Boumad Souad, Academic license in Chemical Processes Engineering, studied one year at the University of Malaga thanks to a Learn Africa scholarship.
On 25 February 2020, the Pasteur Institute of Algeria confirmed the detection of the first case of coronavirus in the country. It is an Italian citizen who arrived on 17 February in Algiers where he works in the Hasi Mesaoud oil field in the Algerian Sahara.
As of 30 April, the country has registered 4006 cases of coronavirus, 1779 have recovered and the number of deaths continues to rise on the continent, with 450 cases of deaths of different ages, the most affected being those over 65 years of age. The number of positive cases detected each day remains low due to the lack of detection kits, so it is estimated that more people are infected than is actually believed.
The Ministry of Health, Population and Hospital Reform, in collaboration with WHO, has launched various information and awareness-raising measures to prevent the spread.
Despite all the warnings and concerns, citizens carried out their daily activities normally, without taking any particular measures, until mid-March, when the President announced the closure of universities, schools and mosques, and placed the province of Blida under partial quarantine, with 58 positive cases. It was only when the contagion spread to other provinces of the country, such as the city of Algiers, that a state of alarm was declared and Blida was totally confined, while others declared a curfew from 5 p.m. to 7 a.m.

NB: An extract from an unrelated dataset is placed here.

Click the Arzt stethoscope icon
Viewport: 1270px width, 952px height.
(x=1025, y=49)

The arrival of the first cases of Covid-19 provoked a wave of voluntary mobilisation in Algeria. Individuals, groups of friends, universities or associations launched dozens of initiatives: collecting food for families affected by the economic downturn, manufacturing protective means for nurses, producing hospital meals, creating awareness points, etc.
Algeria has carried out repatriation operations for its Algerian citizens who were in other countries, such as Turkey, Spain, etc.

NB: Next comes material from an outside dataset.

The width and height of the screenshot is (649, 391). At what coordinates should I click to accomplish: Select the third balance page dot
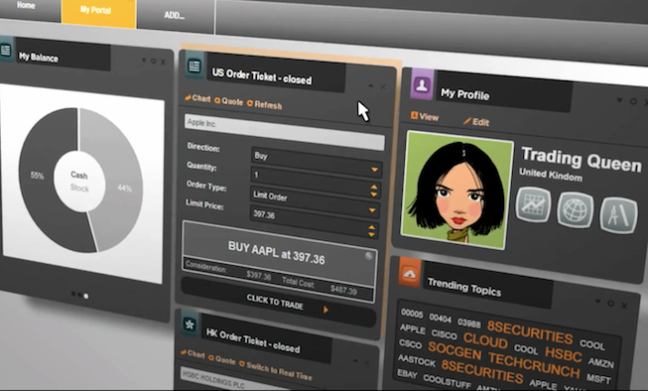click(x=86, y=296)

The coronavirus has put a stop to the protests that have taken place against the Algerian Government since 22 February last year. For the first time after 56 consecutive Fridays, the streets of Algiers remained empty.

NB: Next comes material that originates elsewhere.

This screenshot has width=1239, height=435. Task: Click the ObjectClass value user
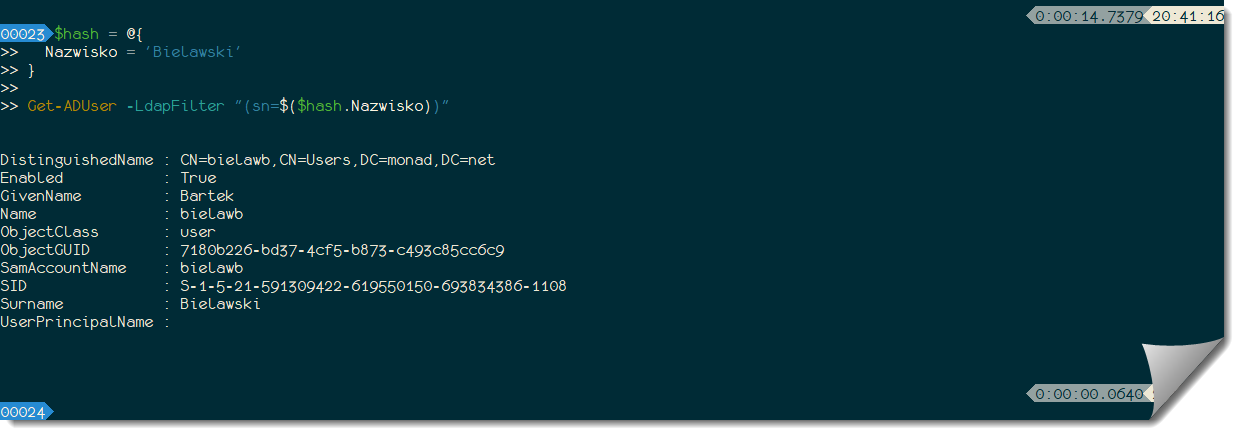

On Monday 27 April, Algeria announced that it was extending the period of confinement of its population in an attempt to flatten the contagion curve. For the moment, it will last until 15 May, and schools and mosques will remain closed.
Essential shops are open and the coronavirus epicentre province is partially reactivated with a curfew from 2 p.m. to 7 a.m.
Despite the frightening figures recorded daily, a section of the population is not complying with the measures and restrictions set by the state of alert. And this despite the sanctions, which makes it difficult to control the spread of the virus.
The holy month of Ramadan began on 24 April in a very atypical way, at the height of the health crisis. Fasting varies from person to person, depending on how the current situation affects them.
With the containment, which involves the suspension of family gatherings and religious activities in mosques because they are closed, daily prayers or evening prayers are held in homes.
This pandemic affects everyone. Many have lost family members or friends, and others have lost their jobs.
These are very difficult and sad times, but they have also shown positive aspects: the quality of man through solidarity.
We pray for everyone’s well-being. God is great and everything will pass.